Mission Statement

We began the project with the following mission statement in mind:

Other Stanford students, faculty and staff can have access to personal student information via Stanford’s Leland network (e.g. student system administrators can access student grades).  Some students may find such access privileges undesirable, which raises some serious privacy issues and concerns.  Accordingly, we will conduct a pilot study that will investigate and isolate these privacy issues and concerns.  Our goal is to make recommendations regarding what Stanford can do to provide more privacy protection if necessary, offer suggestions to improve Stanford's privacy policy, and recommend future studies.  This will be accomplished by:

1.         Surveying the Stanford student body to consider their expectations and perceptions of student privacy rights on the Stanford network, focusing solely on Leland.  We hope to survey a broad spectrum of student Leland users:   males/females, undergraduates at all levels (first-, second-, third-, and fourth- years), graduate students and technical/non-technical majors. 

2.         Investigating how other students (at various university positions, e.g. teaching assistants, system administrators, etc.), faculty and staff can access a student’s Leland account (e.g. files), email, and personal information (grades, mailing address, etc.).  Determining whether undesired accessibility is a property of UNIX/multi-user systems or whether Stanford should do something to tighten security and afford students more privacy protection. 

3.         Discussing Stanford’s privacy and computer/network usage policy, specifically addressing network privacy protections guaranteed to Stanford students. 

4.         Performing costs/benefits analysis:  would students prefer to have their privacy absolutely protected at the cost of the convenience of say easily finding the physical location of another student (e.g. zlocate).  Also, can more privacy protection be accomplished without compromising security?

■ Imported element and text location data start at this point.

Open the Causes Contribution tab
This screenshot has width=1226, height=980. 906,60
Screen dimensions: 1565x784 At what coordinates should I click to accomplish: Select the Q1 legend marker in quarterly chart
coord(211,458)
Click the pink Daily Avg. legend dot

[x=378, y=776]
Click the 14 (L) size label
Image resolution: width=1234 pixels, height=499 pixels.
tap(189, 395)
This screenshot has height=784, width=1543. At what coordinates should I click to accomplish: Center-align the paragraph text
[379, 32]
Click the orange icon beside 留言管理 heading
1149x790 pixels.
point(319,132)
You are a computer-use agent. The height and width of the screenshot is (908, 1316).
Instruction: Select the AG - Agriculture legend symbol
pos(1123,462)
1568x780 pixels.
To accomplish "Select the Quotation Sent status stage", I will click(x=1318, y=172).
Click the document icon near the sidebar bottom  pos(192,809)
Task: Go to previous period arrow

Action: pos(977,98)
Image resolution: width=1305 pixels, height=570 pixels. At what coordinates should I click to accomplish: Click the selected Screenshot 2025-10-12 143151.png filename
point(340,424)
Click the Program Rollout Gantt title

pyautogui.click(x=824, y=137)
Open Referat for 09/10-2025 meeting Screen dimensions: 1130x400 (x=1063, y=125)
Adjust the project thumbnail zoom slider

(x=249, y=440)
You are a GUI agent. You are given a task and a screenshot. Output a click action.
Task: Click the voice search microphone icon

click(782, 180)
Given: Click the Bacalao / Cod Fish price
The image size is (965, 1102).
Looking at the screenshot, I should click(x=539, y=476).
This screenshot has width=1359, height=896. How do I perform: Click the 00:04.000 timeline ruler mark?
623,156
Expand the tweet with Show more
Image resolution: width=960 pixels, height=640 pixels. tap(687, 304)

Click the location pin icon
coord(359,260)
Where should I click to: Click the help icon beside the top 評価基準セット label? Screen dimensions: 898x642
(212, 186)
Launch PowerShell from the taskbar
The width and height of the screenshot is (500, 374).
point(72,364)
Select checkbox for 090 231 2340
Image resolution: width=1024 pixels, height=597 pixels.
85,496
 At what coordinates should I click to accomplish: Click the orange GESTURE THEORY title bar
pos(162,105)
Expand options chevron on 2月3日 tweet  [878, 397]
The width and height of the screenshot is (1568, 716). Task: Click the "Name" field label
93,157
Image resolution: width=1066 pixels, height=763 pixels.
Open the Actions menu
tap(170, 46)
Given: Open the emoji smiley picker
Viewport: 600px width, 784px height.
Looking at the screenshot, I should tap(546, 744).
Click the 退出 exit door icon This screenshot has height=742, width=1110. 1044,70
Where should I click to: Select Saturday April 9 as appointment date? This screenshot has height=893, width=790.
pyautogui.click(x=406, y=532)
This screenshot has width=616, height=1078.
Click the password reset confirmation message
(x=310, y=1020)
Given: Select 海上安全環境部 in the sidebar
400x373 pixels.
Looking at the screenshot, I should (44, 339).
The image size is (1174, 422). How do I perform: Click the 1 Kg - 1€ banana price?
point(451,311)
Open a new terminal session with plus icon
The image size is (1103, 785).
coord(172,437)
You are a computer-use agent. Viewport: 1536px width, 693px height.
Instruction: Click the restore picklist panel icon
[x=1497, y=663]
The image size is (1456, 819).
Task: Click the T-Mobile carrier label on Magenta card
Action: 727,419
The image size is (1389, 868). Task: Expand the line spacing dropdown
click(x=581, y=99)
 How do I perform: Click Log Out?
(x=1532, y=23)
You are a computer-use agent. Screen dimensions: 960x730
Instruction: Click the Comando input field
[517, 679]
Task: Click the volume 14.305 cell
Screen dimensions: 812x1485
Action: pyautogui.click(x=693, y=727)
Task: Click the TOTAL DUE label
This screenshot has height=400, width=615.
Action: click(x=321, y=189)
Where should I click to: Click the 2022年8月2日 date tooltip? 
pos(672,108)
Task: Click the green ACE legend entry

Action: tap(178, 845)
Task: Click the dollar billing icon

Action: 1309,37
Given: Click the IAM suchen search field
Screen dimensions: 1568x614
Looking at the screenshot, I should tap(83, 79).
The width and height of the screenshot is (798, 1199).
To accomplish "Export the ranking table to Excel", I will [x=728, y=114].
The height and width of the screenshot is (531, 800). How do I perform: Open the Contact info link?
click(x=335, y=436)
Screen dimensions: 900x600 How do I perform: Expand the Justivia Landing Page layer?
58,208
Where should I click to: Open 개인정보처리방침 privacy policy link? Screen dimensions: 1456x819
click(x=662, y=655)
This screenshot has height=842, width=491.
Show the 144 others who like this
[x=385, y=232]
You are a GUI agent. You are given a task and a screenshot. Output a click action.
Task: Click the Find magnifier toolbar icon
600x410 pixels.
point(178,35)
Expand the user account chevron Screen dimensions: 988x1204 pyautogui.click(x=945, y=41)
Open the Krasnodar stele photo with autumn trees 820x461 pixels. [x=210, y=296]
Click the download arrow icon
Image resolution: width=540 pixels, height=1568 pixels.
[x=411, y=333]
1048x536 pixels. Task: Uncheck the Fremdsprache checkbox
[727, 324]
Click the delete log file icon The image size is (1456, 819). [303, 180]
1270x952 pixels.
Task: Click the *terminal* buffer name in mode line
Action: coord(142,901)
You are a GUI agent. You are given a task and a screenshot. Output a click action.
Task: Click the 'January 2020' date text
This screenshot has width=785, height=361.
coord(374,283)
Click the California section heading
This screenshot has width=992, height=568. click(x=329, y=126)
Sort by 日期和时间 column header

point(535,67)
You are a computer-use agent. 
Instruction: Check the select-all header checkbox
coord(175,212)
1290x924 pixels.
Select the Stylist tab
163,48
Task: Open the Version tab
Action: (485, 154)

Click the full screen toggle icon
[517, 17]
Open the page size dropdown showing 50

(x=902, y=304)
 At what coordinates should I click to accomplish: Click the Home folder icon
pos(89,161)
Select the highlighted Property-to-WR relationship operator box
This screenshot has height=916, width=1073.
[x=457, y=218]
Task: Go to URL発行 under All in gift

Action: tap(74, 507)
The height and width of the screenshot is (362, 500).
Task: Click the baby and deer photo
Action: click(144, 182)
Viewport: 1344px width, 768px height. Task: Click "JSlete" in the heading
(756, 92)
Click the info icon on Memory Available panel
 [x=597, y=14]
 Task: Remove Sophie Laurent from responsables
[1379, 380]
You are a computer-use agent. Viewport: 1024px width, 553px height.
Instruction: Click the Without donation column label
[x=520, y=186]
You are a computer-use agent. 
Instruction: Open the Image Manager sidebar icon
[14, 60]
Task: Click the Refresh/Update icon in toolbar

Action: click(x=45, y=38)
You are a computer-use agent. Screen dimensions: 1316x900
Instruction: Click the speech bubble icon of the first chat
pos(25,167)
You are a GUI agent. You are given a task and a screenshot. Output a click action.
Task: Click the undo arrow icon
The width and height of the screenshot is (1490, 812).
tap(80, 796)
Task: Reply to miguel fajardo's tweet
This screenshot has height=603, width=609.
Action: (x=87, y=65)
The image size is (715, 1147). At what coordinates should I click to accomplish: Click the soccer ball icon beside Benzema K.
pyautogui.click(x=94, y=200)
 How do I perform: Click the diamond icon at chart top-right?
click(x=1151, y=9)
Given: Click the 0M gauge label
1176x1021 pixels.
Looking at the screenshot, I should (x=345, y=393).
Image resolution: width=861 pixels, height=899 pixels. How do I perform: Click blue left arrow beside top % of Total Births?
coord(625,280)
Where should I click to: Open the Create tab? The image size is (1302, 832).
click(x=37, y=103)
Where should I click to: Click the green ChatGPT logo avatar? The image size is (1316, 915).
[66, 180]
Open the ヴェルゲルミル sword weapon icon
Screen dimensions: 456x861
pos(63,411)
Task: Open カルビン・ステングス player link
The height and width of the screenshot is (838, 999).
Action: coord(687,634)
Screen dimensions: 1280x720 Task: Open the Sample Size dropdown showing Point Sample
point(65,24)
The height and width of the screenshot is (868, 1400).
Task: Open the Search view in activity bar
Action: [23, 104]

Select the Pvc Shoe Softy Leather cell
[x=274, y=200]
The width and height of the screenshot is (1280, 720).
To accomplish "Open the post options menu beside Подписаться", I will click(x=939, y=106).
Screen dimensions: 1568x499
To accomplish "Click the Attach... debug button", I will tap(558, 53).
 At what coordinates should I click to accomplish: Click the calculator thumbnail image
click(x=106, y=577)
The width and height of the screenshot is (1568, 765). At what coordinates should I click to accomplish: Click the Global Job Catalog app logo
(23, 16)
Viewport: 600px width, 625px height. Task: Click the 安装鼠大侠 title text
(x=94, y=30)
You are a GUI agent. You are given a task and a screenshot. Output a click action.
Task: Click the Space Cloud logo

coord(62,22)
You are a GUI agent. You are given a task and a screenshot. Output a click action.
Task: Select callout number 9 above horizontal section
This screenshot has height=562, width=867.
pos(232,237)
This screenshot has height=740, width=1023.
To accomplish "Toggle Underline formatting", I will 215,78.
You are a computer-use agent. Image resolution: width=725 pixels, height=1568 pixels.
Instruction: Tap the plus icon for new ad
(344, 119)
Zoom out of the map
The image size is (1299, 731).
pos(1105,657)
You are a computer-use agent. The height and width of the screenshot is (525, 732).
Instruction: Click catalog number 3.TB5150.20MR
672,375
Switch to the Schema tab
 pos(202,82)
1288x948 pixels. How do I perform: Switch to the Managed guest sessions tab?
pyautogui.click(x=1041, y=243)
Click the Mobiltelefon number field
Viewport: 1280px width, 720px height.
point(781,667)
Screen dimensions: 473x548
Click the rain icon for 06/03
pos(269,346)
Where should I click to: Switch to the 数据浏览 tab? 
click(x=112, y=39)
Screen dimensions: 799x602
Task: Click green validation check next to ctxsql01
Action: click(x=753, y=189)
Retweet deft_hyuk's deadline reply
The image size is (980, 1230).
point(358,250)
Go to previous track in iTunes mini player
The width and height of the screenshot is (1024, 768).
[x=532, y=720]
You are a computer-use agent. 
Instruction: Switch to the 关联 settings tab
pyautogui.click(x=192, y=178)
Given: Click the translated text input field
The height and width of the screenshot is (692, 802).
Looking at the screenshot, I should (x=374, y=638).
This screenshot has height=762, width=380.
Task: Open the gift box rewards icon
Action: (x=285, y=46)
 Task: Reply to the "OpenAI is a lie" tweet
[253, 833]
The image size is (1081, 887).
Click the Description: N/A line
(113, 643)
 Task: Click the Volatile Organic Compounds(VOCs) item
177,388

While we have undertaken tasks 1-3 – specifically, we have expanded task 3 to also include various laws and policies that serve to afford students adequate privacy protection – we tabled task 4 as a future study without sacrificing the goals defined above.  In task 4’s place, we considered the question of where Stanford is headed in its protection of students' privacy.  We also considered other universities’ privacy policies to both scrutinize our own and consider the broader question of university student privacy.